Work to complete: Each line from the start of the records through the line containing "Viewport: 370px width, 800px height." is to be transcribed exactly, and no other line is to be included.

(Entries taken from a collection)

_ _ _ _ _

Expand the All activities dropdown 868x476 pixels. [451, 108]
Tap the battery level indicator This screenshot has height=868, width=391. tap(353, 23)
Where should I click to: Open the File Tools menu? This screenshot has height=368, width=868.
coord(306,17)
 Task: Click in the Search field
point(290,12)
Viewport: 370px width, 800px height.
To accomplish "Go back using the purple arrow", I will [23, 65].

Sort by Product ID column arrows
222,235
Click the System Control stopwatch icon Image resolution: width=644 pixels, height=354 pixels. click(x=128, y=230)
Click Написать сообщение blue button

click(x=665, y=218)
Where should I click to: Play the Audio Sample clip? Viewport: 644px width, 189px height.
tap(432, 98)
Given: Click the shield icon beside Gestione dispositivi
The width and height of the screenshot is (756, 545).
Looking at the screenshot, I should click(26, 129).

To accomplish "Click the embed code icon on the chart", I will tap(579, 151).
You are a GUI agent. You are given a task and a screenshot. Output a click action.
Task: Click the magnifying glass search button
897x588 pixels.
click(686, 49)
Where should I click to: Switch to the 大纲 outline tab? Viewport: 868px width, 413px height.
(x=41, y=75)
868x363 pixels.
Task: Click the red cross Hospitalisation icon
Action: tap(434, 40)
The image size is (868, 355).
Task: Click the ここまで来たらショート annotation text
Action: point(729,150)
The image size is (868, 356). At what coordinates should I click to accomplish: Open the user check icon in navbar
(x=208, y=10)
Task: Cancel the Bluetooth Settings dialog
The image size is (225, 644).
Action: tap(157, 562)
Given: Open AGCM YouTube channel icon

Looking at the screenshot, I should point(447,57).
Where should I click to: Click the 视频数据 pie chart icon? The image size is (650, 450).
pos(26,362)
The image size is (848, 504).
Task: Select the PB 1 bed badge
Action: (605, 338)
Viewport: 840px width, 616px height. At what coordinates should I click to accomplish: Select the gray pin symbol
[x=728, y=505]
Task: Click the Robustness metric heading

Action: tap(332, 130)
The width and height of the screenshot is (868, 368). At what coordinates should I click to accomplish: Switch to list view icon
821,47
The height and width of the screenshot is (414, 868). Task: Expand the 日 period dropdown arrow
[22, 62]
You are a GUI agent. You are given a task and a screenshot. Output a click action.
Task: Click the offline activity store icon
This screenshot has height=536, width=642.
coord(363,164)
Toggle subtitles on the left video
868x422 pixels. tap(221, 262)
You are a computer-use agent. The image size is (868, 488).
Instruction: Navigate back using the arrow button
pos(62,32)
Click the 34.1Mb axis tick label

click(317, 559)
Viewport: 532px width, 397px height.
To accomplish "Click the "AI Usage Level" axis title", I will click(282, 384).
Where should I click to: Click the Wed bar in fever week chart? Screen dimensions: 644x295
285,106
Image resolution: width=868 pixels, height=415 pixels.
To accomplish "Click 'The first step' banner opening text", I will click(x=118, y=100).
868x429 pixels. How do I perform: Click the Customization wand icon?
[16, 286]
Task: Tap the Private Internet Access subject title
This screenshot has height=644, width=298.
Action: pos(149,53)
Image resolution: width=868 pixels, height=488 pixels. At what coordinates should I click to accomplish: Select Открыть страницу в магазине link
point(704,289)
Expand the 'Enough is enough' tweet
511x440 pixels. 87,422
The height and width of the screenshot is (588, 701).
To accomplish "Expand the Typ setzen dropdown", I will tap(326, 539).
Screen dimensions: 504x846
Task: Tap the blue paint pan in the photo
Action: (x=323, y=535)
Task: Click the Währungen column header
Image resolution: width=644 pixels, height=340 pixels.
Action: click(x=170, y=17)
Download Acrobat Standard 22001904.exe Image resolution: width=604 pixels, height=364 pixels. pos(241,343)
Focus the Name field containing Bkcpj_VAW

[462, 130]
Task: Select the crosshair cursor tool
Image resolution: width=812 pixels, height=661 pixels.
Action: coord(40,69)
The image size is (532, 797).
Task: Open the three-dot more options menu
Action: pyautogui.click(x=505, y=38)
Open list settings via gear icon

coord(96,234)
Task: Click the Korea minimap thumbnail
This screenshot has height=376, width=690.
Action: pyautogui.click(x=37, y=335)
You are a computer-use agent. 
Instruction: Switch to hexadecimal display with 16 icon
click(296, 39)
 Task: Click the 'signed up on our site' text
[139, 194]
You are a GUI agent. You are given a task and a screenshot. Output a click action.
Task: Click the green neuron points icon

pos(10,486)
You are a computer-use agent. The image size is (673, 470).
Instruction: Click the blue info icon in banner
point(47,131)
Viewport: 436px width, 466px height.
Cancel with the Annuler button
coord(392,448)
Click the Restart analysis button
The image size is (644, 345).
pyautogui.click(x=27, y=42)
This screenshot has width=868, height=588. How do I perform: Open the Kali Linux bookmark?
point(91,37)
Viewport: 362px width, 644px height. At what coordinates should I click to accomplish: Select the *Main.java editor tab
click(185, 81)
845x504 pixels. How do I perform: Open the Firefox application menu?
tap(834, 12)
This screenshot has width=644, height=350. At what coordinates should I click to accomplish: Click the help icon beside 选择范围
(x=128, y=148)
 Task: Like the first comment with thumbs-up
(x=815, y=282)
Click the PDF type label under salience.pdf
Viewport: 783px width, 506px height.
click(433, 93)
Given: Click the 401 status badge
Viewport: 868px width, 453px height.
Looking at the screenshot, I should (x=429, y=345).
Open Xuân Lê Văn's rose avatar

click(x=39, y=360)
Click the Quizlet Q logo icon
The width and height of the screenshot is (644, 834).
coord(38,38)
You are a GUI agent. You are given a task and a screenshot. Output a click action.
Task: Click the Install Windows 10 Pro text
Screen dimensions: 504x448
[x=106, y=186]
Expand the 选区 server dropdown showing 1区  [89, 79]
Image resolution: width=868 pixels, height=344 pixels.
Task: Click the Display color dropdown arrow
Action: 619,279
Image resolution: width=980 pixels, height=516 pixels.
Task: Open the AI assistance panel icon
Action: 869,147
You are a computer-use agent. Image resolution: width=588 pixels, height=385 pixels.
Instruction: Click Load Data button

_ _ _ _ _

Task output:
Expand the All activities dropdown 868x476 pixels. [451, 108]
Tap the battery level indicator This screenshot has height=868, width=391. tap(353, 23)
Where should I click to: Open the File Tools menu? This screenshot has height=368, width=868.
coord(306,17)
 Task: Click in the Search field
point(290,12)
Viewport: 370px width, 800px height.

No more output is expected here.